First, the minimal polynomial is invariant under similarity transformations. Every matrix is similar to a matrix Jordan form, therefore it suffices to look at matrices in Jordan form. Note that we can also sort the Jordan blocks from largest to smallest through similarity transformations. For $3\times 3$ matrices, it is quite easy to list all possible Jordan forms: $$J_1 = \pmatrix{\lambda_1 & 0 & 0\\0 & \lambda_2 & 0\\ 0 & 0 & \lambda_3}, \quad J_2 = \pmatrix{\lambda_1 & 1 & 0\\0 & \lambda_1 & 0\\ 0 & 0 & \lambda_2}, \quad J_3 = \pmatrix{\lambda_1 & 1 & 0\\0 & \lambda_1 & 1\\ 0 & 0 & \lambda_1}$$ Now as you already deduced, the characteristic polynomial is $x^3$, therefore all eigenvalues must be zero, and the matrices reduce to $$J_1 = \pmatrix{0 & 0 & 0\\0 & 0 & 0\\ 0 & 0 & 0}, \quad J_2 = \pmatrix{0 & 1 & 0\\0 & 0 & 0\\ 0 & 0 & 0}, \quad J_3 = \pmatrix{0 & 1 & 0\\0 & 0 & 1\\ 0 & 0 & 0}$$ Now as you also correctly concluded, the matrix cannot be the zero matrix; this excludes $J_1$. Also, it is easily checked that of the remaining matrices only $J_2$ has square $0$.

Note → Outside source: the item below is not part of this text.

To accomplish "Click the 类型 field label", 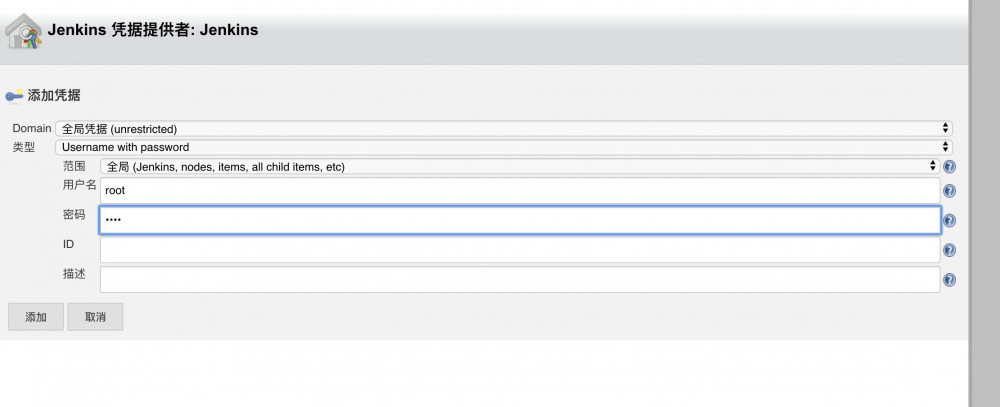I will [x=23, y=147].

Therefore a matrix has the minimal polynomial $x^2$ if and only if it is similar to $J_2$.

The question remains how a matrix that is similar to $J_2$ looks like. What we immediately see is that it is of rank $1$ and has trace $0$. Since both rank and trace are invariant under similarity transformations, we can conclude that any matrix that is similar to $J_2$ must be of the form (I use $^\dagger$ to denote the conjugate transpose): $$A = uv^\dagger \text{ with } \operatorname{tr} A = v^\dagger u = 0, u\ne 0, v\ne 0$$ On the other hand, assume that $A$ has this form. Then since the two vectors are orthogonal one can an unitary transformation that transforms $u$ to $\pmatrix{a\\0\\0}$ and $v$ to $\pmatrix{0\\b\\0}$. Thus $A$ is transformed to $\pmatrix{0 & ab^* & 0 \\ 0 & 0 & 0 \\ 0 & 0 & 0}$, which can then be further transformed to $J_2$ by the similarity transformation $TAT^{-1}$ with $T=\operatorname{diag}(1/\sqrt{ab^*},\sqrt{ab^*},1)$.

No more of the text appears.